| PROBLEM REQUIREMENTS |
Render the data below as a numbered list, starting at the line with "has height=1666, width=1158." and ending with the line with "Action: [x=357, y=64]", both included. Omit any blank lines.

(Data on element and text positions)
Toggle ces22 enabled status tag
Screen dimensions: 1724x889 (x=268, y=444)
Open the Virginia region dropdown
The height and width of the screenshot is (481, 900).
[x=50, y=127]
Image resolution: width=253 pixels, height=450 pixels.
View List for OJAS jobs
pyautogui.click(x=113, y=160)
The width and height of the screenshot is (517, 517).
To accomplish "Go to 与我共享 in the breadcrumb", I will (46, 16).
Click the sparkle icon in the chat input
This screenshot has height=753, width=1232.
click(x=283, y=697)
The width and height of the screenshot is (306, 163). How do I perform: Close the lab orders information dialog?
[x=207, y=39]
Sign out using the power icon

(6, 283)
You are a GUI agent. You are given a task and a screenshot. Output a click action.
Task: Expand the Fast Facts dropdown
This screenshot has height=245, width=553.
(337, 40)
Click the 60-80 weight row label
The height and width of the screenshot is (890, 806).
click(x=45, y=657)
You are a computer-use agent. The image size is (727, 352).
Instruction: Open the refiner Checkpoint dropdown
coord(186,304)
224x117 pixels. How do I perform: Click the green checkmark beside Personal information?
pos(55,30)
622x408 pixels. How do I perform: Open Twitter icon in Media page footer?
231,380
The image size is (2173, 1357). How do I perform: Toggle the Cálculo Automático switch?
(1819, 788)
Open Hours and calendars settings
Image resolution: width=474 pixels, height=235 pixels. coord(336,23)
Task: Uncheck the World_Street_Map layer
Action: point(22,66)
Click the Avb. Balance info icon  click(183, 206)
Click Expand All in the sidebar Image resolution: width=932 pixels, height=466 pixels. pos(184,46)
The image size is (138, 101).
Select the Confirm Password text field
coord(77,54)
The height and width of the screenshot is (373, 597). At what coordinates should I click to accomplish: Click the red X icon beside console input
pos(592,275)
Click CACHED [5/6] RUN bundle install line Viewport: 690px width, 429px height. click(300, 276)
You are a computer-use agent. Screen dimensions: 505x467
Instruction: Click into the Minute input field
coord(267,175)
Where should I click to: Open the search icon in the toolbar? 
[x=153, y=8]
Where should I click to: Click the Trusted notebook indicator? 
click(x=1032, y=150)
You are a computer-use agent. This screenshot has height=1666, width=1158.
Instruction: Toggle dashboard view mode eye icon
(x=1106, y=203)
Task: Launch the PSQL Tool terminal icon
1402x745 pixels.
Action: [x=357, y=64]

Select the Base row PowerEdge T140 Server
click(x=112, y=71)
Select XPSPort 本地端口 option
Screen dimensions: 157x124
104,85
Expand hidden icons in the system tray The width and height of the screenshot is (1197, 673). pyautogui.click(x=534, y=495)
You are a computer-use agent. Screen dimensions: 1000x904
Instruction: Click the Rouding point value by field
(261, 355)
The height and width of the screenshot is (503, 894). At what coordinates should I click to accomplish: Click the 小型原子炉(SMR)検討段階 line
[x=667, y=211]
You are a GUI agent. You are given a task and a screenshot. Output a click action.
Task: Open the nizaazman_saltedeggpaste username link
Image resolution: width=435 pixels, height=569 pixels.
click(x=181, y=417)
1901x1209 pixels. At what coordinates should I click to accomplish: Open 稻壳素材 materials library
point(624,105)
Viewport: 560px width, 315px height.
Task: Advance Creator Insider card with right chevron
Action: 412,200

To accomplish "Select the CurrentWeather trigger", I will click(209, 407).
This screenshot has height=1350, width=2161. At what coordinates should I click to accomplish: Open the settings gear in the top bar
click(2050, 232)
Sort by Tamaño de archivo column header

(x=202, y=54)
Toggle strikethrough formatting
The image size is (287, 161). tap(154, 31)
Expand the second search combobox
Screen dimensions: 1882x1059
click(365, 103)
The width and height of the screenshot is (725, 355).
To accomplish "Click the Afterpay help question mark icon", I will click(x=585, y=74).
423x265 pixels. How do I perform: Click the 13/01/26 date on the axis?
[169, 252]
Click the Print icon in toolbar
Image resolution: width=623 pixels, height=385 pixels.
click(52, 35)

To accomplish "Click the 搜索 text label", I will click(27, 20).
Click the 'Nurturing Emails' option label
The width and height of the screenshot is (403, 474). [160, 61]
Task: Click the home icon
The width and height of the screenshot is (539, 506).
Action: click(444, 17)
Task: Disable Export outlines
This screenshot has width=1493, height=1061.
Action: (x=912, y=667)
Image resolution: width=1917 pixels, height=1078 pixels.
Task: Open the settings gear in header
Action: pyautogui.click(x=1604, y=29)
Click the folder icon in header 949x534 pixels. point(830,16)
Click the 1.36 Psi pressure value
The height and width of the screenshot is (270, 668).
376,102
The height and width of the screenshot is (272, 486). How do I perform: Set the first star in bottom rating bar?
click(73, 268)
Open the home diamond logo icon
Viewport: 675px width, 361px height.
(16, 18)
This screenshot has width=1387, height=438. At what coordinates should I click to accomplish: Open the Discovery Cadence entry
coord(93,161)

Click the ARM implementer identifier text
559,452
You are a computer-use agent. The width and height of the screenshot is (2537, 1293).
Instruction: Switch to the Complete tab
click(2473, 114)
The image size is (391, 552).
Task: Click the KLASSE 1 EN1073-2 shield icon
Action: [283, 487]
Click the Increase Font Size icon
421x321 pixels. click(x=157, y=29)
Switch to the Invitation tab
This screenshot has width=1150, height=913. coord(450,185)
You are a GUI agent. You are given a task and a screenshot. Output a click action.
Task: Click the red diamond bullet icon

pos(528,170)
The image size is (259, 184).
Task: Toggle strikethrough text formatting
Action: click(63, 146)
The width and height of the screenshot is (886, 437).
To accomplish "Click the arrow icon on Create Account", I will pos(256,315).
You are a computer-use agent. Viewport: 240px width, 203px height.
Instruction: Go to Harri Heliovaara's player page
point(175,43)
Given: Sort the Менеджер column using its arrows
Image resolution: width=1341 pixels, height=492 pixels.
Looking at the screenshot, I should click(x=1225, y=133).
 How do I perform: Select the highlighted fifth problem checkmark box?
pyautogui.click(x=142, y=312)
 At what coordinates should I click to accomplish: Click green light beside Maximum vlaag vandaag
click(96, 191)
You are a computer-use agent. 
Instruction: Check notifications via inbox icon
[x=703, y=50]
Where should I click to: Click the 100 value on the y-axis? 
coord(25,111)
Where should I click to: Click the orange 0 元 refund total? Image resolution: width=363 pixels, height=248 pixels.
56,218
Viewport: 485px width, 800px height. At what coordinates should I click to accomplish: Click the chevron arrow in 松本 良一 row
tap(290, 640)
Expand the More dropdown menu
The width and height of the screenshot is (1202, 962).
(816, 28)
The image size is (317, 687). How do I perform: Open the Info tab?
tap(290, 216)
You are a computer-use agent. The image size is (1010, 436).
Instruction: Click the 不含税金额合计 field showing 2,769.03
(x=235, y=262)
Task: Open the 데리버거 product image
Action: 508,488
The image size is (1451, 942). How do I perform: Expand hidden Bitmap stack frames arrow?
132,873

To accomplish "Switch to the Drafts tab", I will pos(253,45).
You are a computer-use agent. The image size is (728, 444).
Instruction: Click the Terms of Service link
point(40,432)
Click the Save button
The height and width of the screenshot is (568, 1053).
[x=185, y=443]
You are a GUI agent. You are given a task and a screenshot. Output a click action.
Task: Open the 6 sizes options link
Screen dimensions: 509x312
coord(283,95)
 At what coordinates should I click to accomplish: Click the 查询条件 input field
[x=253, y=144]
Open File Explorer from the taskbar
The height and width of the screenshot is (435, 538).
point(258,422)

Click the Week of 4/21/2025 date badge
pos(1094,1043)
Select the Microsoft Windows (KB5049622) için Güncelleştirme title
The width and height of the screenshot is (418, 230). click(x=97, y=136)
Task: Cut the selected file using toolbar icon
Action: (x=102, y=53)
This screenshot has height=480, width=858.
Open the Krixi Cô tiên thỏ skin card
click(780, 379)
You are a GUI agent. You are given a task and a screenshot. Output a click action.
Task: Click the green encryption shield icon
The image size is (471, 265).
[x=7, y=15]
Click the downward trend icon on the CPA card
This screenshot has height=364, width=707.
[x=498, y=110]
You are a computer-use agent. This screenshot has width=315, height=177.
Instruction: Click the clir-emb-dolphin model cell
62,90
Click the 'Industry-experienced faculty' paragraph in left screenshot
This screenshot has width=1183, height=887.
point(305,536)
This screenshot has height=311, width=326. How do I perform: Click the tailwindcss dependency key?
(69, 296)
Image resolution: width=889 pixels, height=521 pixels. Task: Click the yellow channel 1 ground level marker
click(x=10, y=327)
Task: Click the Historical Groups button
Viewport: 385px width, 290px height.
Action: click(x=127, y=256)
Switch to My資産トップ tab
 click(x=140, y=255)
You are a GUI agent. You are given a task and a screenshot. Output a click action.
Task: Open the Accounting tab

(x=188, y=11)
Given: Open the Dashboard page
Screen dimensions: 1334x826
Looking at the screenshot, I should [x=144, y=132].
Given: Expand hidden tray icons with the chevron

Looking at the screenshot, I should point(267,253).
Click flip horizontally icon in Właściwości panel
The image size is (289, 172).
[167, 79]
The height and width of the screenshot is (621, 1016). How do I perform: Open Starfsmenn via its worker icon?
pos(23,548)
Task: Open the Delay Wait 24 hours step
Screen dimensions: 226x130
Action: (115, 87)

| TASK ANSWER |
1. You are a computer-use agent. This screenshot has height=1666, width=1158.
2. Instruction: Toggle dashboard view mode eye icon
3. (x=1106, y=203)
4. Task: Launch the PSQL Tool terminal icon
5. 1402x745 pixels.
6. Action: [x=357, y=64]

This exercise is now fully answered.